EXERCISE BRIEF: Set out the lines of the rows, from the line containing "Given: Open the" through the end of the rows, as a Markdown table with the columns Number and Line, numbering each line and skipping blank ones. Leave the pictures out of the table.

GIVEN ENTRIES:
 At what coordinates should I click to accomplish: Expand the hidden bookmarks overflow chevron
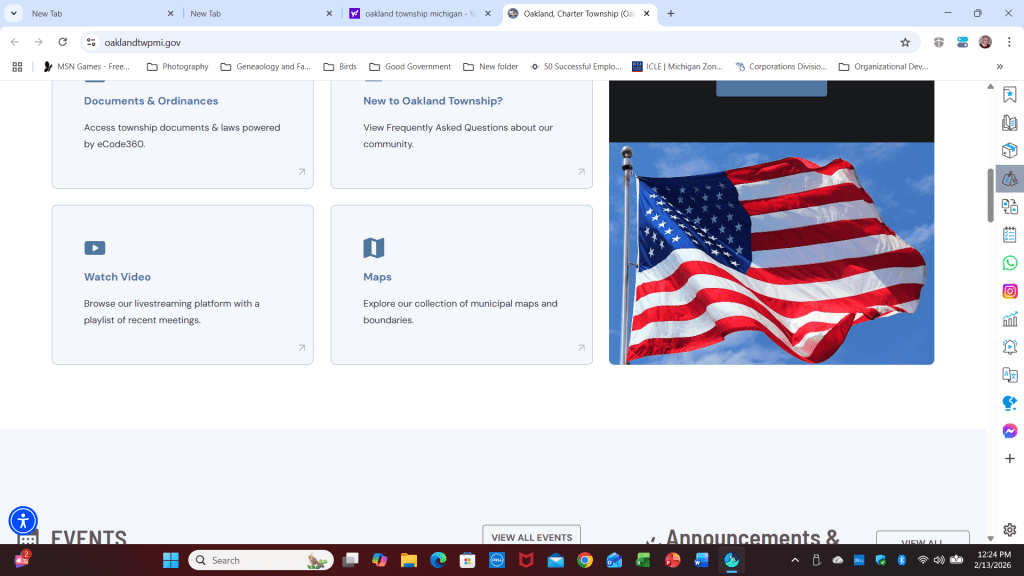tap(999, 67)
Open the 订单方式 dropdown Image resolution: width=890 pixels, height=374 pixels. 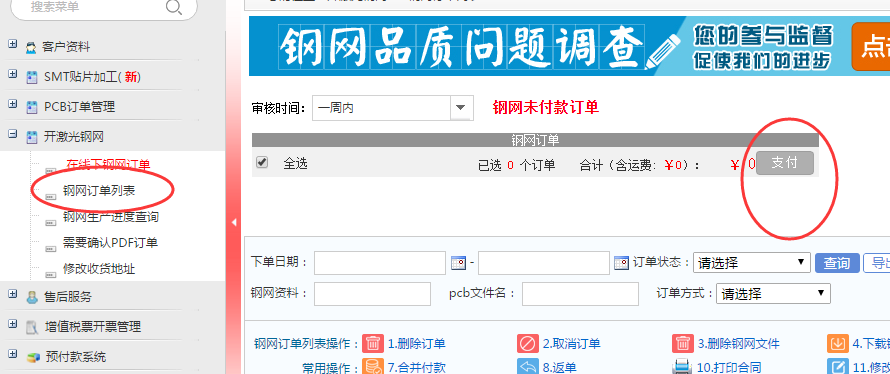(773, 293)
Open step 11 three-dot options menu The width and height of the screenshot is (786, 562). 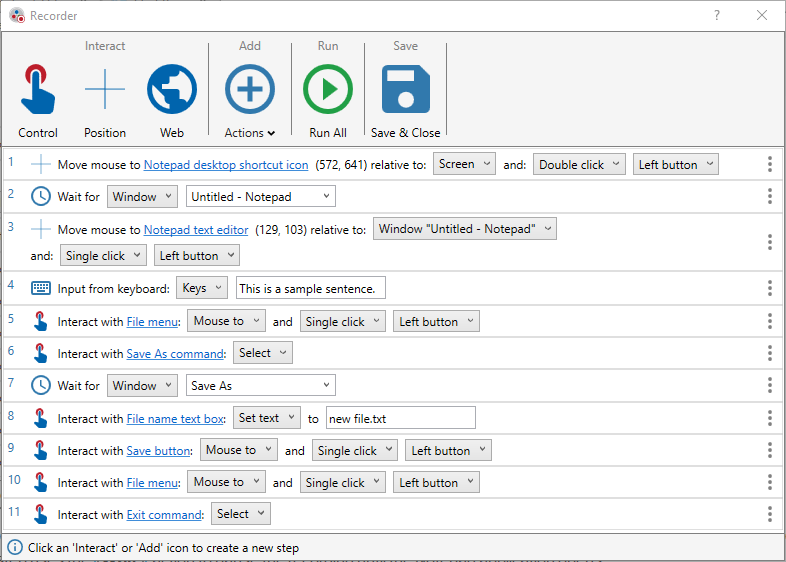point(769,514)
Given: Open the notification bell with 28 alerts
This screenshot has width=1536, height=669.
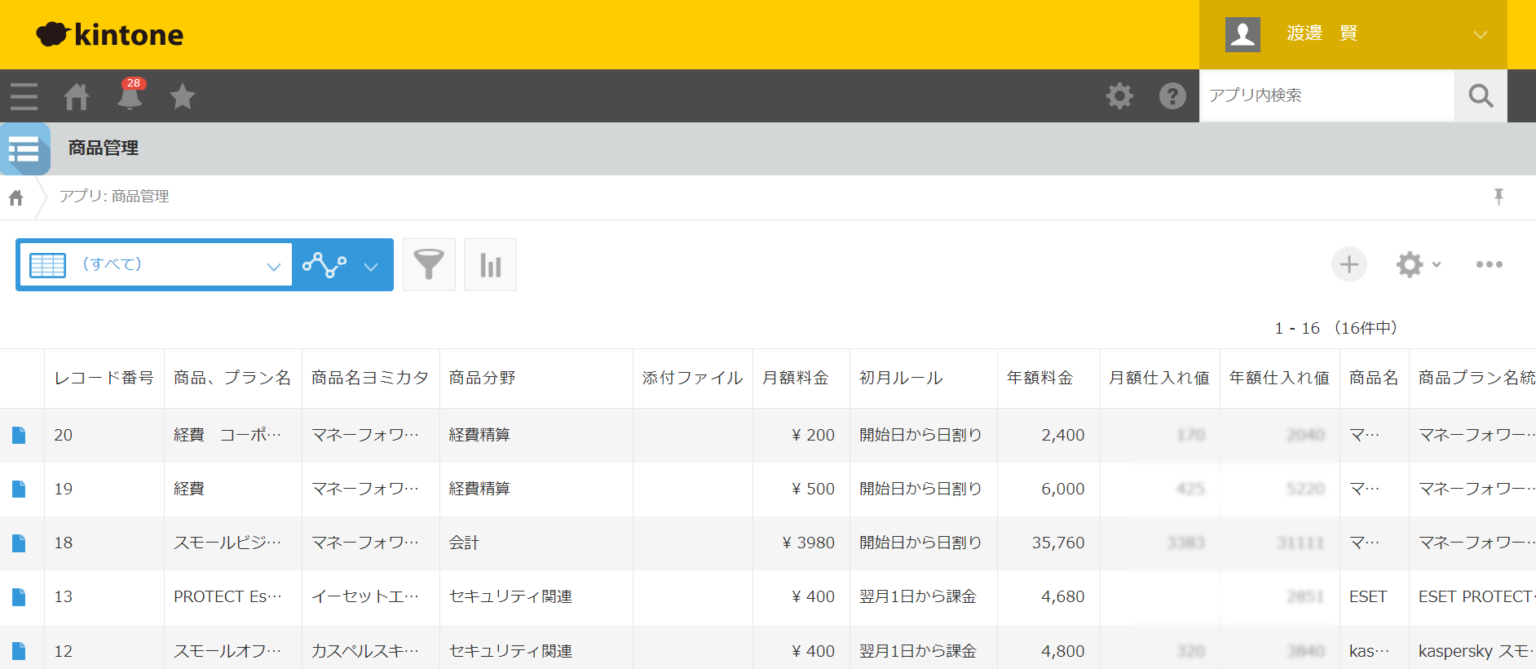Looking at the screenshot, I should [130, 96].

TASK OUTPUT:
| Number | Line |
|---|---|
| 1 | Given: Open the notification bell with 28 alerts |
| 2 | This screenshot has width=1536, height=669. |
| 3 | Looking at the screenshot, I should [130, 96]. |